Stored items:

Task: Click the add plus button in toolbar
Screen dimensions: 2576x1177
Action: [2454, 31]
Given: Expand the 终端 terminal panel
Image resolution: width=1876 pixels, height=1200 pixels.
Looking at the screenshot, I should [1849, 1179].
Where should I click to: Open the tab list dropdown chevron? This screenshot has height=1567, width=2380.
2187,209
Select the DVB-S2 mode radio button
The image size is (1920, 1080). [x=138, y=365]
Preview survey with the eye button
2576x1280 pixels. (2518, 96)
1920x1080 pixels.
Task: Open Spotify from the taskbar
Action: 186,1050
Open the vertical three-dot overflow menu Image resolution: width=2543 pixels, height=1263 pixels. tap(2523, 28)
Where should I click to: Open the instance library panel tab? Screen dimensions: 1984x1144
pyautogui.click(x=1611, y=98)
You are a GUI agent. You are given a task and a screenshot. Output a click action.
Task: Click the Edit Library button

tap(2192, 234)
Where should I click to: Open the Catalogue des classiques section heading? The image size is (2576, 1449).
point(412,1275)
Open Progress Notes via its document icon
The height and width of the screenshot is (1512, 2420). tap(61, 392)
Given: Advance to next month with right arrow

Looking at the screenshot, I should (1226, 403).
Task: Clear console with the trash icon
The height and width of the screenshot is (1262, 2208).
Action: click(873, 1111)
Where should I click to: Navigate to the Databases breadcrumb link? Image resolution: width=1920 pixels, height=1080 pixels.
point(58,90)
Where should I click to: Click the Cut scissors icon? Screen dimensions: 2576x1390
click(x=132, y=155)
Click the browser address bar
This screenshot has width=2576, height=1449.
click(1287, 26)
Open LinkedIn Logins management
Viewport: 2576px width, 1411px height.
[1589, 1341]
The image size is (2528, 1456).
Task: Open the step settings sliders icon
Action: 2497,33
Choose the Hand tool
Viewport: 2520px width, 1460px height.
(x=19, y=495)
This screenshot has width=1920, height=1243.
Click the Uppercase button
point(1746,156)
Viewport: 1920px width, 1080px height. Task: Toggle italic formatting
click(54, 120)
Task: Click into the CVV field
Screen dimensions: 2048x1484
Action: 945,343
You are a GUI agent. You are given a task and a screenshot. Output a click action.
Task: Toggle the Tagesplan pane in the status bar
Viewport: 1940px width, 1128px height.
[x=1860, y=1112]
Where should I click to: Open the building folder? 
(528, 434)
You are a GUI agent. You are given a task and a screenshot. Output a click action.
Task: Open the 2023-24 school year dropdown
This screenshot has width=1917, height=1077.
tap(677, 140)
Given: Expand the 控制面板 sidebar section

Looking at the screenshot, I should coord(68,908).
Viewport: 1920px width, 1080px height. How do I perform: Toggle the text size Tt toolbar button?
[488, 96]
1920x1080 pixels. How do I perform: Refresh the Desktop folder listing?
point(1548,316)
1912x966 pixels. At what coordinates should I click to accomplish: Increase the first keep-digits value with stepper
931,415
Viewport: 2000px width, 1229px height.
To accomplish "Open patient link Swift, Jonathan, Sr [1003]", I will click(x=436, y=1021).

- [PROBLEM STATEMENT] The reply should restate the records above in full, character for character.

- [THE COMPLETED TASK]
Task: Click the add plus button in toolbar
Screen dimensions: 2576x1177
Action: [2454, 31]
Given: Expand the 终端 terminal panel
Image resolution: width=1876 pixels, height=1200 pixels.
Looking at the screenshot, I should [1849, 1179].
Where should I click to: Open the tab list dropdown chevron? This screenshot has height=1567, width=2380.
2187,209
Select the DVB-S2 mode radio button
The image size is (1920, 1080). [x=138, y=365]
Preview survey with the eye button
2576x1280 pixels. (2518, 96)
1920x1080 pixels.
Task: Open Spotify from the taskbar
Action: 186,1050
Open the vertical three-dot overflow menu Image resolution: width=2543 pixels, height=1263 pixels. tap(2523, 28)
Where should I click to: Open the instance library panel tab? Screen dimensions: 1984x1144
pyautogui.click(x=1611, y=98)
You are a GUI agent. You are given a task and a screenshot. Output a click action.
Task: Click the Edit Library button

tap(2192, 234)
Where should I click to: Open the Catalogue des classiques section heading? The image size is (2576, 1449).
point(412,1275)
Open Progress Notes via its document icon
The height and width of the screenshot is (1512, 2420). tap(61, 392)
Given: Advance to next month with right arrow

Looking at the screenshot, I should (1226, 403).
Task: Clear console with the trash icon
The height and width of the screenshot is (1262, 2208).
Action: click(873, 1111)
Where should I click to: Navigate to the Databases breadcrumb link? Image resolution: width=1920 pixels, height=1080 pixels.
point(58,90)
Where should I click to: Click the Cut scissors icon? Screen dimensions: 2576x1390
click(x=132, y=155)
Click the browser address bar
This screenshot has width=2576, height=1449.
click(1287, 26)
Open LinkedIn Logins management
Viewport: 2576px width, 1411px height.
[1589, 1341]
The image size is (2528, 1456).
Task: Open the step settings sliders icon
Action: 2497,33
Choose the Hand tool
Viewport: 2520px width, 1460px height.
(x=19, y=495)
This screenshot has width=1920, height=1243.
Click the Uppercase button
point(1746,156)
Viewport: 1920px width, 1080px height. Task: Toggle italic formatting
click(54, 120)
Task: Click into the CVV field
Screen dimensions: 2048x1484
Action: 945,343
You are a GUI agent. You are given a task and a screenshot. Output a click action.
Task: Toggle the Tagesplan pane in the status bar
Viewport: 1940px width, 1128px height.
[x=1860, y=1112]
Where should I click to: Open the building folder? 
(528, 434)
You are a GUI agent. You are given a task and a screenshot. Output a click action.
Task: Open the 2023-24 school year dropdown
This screenshot has width=1917, height=1077.
tap(677, 140)
Given: Expand the 控制面板 sidebar section

Looking at the screenshot, I should coord(68,908).
Viewport: 1920px width, 1080px height. How do I perform: Toggle the text size Tt toolbar button?
[488, 96]
1920x1080 pixels. How do I perform: Refresh the Desktop folder listing?
point(1548,316)
1912x966 pixels. At what coordinates should I click to accomplish: Increase the first keep-digits value with stepper
931,415
Viewport: 2000px width, 1229px height.
To accomplish "Open patient link Swift, Jonathan, Sr [1003]", I will click(x=436, y=1021).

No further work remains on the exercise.